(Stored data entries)
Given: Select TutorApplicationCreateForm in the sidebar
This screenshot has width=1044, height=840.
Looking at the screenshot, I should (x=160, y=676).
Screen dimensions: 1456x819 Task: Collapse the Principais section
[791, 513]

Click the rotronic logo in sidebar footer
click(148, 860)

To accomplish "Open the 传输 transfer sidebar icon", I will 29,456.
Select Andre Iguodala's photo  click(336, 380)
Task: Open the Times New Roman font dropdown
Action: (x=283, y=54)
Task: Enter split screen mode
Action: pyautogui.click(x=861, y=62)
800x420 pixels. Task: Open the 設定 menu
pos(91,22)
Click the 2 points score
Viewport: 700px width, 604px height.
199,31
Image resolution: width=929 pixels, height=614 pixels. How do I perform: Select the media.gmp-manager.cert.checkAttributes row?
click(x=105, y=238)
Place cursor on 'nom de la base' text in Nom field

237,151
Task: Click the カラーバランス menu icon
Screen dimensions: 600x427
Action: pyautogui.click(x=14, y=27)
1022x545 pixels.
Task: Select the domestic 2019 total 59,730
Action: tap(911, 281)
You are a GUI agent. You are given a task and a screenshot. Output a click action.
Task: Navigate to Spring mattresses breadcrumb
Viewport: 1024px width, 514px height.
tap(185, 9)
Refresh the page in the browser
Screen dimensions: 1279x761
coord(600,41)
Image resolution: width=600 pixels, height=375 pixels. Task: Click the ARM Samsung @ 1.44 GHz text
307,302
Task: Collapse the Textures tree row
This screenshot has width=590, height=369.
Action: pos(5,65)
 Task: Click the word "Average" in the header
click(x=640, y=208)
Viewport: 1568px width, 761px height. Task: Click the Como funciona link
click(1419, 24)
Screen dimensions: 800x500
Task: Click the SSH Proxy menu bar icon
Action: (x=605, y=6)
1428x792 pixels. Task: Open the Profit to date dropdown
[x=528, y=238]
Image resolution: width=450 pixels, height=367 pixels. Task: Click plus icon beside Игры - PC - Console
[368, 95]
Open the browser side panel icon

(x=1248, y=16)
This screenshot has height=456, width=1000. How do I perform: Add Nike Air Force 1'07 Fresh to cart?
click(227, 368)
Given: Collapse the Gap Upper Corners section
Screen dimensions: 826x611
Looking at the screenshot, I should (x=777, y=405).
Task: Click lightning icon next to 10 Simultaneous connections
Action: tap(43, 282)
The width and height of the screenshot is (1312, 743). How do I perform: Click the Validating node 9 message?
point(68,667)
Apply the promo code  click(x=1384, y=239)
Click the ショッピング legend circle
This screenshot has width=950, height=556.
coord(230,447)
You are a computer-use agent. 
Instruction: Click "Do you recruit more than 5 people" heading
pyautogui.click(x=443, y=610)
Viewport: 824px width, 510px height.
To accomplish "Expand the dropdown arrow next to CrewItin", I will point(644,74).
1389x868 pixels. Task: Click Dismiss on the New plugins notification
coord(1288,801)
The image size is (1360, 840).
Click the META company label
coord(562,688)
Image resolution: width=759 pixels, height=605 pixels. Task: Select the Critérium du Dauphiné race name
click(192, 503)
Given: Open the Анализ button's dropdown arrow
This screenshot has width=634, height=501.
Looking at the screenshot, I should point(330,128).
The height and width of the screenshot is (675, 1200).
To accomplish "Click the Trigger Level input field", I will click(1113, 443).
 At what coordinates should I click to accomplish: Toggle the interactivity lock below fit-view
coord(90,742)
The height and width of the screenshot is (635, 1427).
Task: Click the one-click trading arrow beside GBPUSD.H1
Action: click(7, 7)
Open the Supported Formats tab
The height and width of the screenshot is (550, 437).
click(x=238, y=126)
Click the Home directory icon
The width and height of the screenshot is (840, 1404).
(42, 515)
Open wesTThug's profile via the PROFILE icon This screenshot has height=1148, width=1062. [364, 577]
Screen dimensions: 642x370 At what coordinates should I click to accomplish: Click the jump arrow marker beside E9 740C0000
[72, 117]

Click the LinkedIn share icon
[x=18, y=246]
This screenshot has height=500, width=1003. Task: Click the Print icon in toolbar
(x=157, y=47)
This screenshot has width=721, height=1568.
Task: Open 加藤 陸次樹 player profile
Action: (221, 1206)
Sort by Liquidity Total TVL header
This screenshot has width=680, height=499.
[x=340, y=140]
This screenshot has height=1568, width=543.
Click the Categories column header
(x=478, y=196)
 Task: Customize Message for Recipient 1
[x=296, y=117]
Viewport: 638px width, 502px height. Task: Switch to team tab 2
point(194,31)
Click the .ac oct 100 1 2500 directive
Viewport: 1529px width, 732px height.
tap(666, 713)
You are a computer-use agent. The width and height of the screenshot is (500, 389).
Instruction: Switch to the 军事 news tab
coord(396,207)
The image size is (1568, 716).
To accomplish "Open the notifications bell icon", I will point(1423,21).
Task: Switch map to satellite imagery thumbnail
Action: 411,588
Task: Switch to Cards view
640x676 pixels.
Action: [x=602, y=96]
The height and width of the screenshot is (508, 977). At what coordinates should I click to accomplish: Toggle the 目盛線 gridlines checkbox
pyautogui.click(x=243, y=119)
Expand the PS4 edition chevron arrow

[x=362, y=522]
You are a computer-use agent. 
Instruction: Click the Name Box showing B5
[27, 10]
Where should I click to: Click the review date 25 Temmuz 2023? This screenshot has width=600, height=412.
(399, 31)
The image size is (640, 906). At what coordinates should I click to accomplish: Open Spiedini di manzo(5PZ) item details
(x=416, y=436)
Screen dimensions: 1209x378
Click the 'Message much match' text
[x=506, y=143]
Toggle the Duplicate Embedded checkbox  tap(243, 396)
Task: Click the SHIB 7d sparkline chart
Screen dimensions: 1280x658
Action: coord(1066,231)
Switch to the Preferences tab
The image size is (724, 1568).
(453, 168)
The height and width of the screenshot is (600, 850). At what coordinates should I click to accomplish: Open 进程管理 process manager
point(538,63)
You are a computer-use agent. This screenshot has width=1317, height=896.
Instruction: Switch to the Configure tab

* _Your assignment_: Each line above needs to be returned exactly as it is.

* _Task response_:
Given: Select TutorApplicationCreateForm in the sidebar
This screenshot has width=1044, height=840.
Looking at the screenshot, I should (x=160, y=676).
Screen dimensions: 1456x819 Task: Collapse the Principais section
[791, 513]

Click the rotronic logo in sidebar footer
click(148, 860)

To accomplish "Open the 传输 transfer sidebar icon", I will 29,456.
Select Andre Iguodala's photo  click(336, 380)
Task: Open the Times New Roman font dropdown
Action: (x=283, y=54)
Task: Enter split screen mode
Action: pyautogui.click(x=861, y=62)
800x420 pixels. Task: Open the 設定 menu
pos(91,22)
Click the 2 points score
Viewport: 700px width, 604px height.
199,31
Image resolution: width=929 pixels, height=614 pixels. How do I perform: Select the media.gmp-manager.cert.checkAttributes row?
click(x=105, y=238)
Place cursor on 'nom de la base' text in Nom field

237,151
Task: Click the カラーバランス menu icon
Screen dimensions: 600x427
Action: pyautogui.click(x=14, y=27)
1022x545 pixels.
Task: Select the domestic 2019 total 59,730
Action: tap(911, 281)
You are a GUI agent. You are given a task and a screenshot. Output a click action.
Task: Navigate to Spring mattresses breadcrumb
Viewport: 1024px width, 514px height.
tap(185, 9)
Refresh the page in the browser
Screen dimensions: 1279x761
coord(600,41)
Image resolution: width=600 pixels, height=375 pixels. Task: Click the ARM Samsung @ 1.44 GHz text
307,302
Task: Collapse the Textures tree row
This screenshot has width=590, height=369.
Action: pos(5,65)
 Task: Click the word "Average" in the header
click(x=640, y=208)
Viewport: 1568px width, 761px height. Task: Click the Como funciona link
click(1419, 24)
Screen dimensions: 800x500
Task: Click the SSH Proxy menu bar icon
Action: (x=605, y=6)
1428x792 pixels. Task: Open the Profit to date dropdown
[x=528, y=238]
Image resolution: width=450 pixels, height=367 pixels. Task: Click plus icon beside Игры - PC - Console
[368, 95]
Open the browser side panel icon

(x=1248, y=16)
This screenshot has height=456, width=1000. How do I perform: Add Nike Air Force 1'07 Fresh to cart?
click(227, 368)
Given: Collapse the Gap Upper Corners section
Screen dimensions: 826x611
Looking at the screenshot, I should (x=777, y=405).
Task: Click lightning icon next to 10 Simultaneous connections
Action: tap(43, 282)
The width and height of the screenshot is (1312, 743). How do I perform: Click the Validating node 9 message?
point(68,667)
Apply the promo code  click(x=1384, y=239)
Click the ショッピング legend circle
This screenshot has width=950, height=556.
coord(230,447)
You are a computer-use agent. 
Instruction: Click "Do you recruit more than 5 people" heading
pyautogui.click(x=443, y=610)
Viewport: 824px width, 510px height.
To accomplish "Expand the dropdown arrow next to CrewItin", I will point(644,74).
1389x868 pixels. Task: Click Dismiss on the New plugins notification
coord(1288,801)
The image size is (1360, 840).
Click the META company label
coord(562,688)
Image resolution: width=759 pixels, height=605 pixels. Task: Select the Critérium du Dauphiné race name
click(192, 503)
Given: Open the Анализ button's dropdown arrow
This screenshot has width=634, height=501.
Looking at the screenshot, I should point(330,128).
The height and width of the screenshot is (675, 1200).
To accomplish "Click the Trigger Level input field", I will click(1113, 443).
 At what coordinates should I click to accomplish: Toggle the interactivity lock below fit-view
coord(90,742)
The height and width of the screenshot is (635, 1427).
Task: Click the one-click trading arrow beside GBPUSD.H1
Action: click(7, 7)
Open the Supported Formats tab
The height and width of the screenshot is (550, 437).
click(x=238, y=126)
Click the Home directory icon
The width and height of the screenshot is (840, 1404).
(42, 515)
Open wesTThug's profile via the PROFILE icon This screenshot has height=1148, width=1062. [364, 577]
Screen dimensions: 642x370 At what coordinates should I click to accomplish: Click the jump arrow marker beside E9 740C0000
[72, 117]

Click the LinkedIn share icon
[x=18, y=246]
This screenshot has height=500, width=1003. Task: Click the Print icon in toolbar
(x=157, y=47)
This screenshot has width=721, height=1568.
Task: Open 加藤 陸次樹 player profile
Action: (221, 1206)
Sort by Liquidity Total TVL header
This screenshot has width=680, height=499.
[x=340, y=140]
This screenshot has height=1568, width=543.
Click the Categories column header
(x=478, y=196)
 Task: Customize Message for Recipient 1
[x=296, y=117]
Viewport: 638px width, 502px height. Task: Switch to team tab 2
point(194,31)
Click the .ac oct 100 1 2500 directive
Viewport: 1529px width, 732px height.
tap(666, 713)
You are a computer-use agent. The width and height of the screenshot is (500, 389).
Instruction: Switch to the 军事 news tab
coord(396,207)
The image size is (1568, 716).
To accomplish "Open the notifications bell icon", I will point(1423,21).
Task: Switch map to satellite imagery thumbnail
Action: 411,588
Task: Switch to Cards view
640x676 pixels.
Action: [x=602, y=96]
The height and width of the screenshot is (508, 977). At what coordinates should I click to accomplish: Toggle the 目盛線 gridlines checkbox
pyautogui.click(x=243, y=119)
Expand the PS4 edition chevron arrow

[x=362, y=522]
You are a computer-use agent. 
Instruction: Click the Name Box showing B5
[27, 10]
Where should I click to: Click the review date 25 Temmuz 2023? This screenshot has width=600, height=412.
(399, 31)
The image size is (640, 906). At what coordinates should I click to accomplish: Open Spiedini di manzo(5PZ) item details
(x=416, y=436)
Screen dimensions: 1209x378
Click the 'Message much match' text
[x=506, y=143]
Toggle the Duplicate Embedded checkbox  tap(243, 396)
Task: Click the SHIB 7d sparkline chart
Screen dimensions: 1280x658
Action: coord(1066,231)
Switch to the Preferences tab
The image size is (724, 1568).
(453, 168)
The height and width of the screenshot is (600, 850). At what coordinates should I click to accomplish: Open 进程管理 process manager
point(538,63)
You are a computer-use agent. This screenshot has width=1317, height=896.
Instruction: Switch to the Configure tab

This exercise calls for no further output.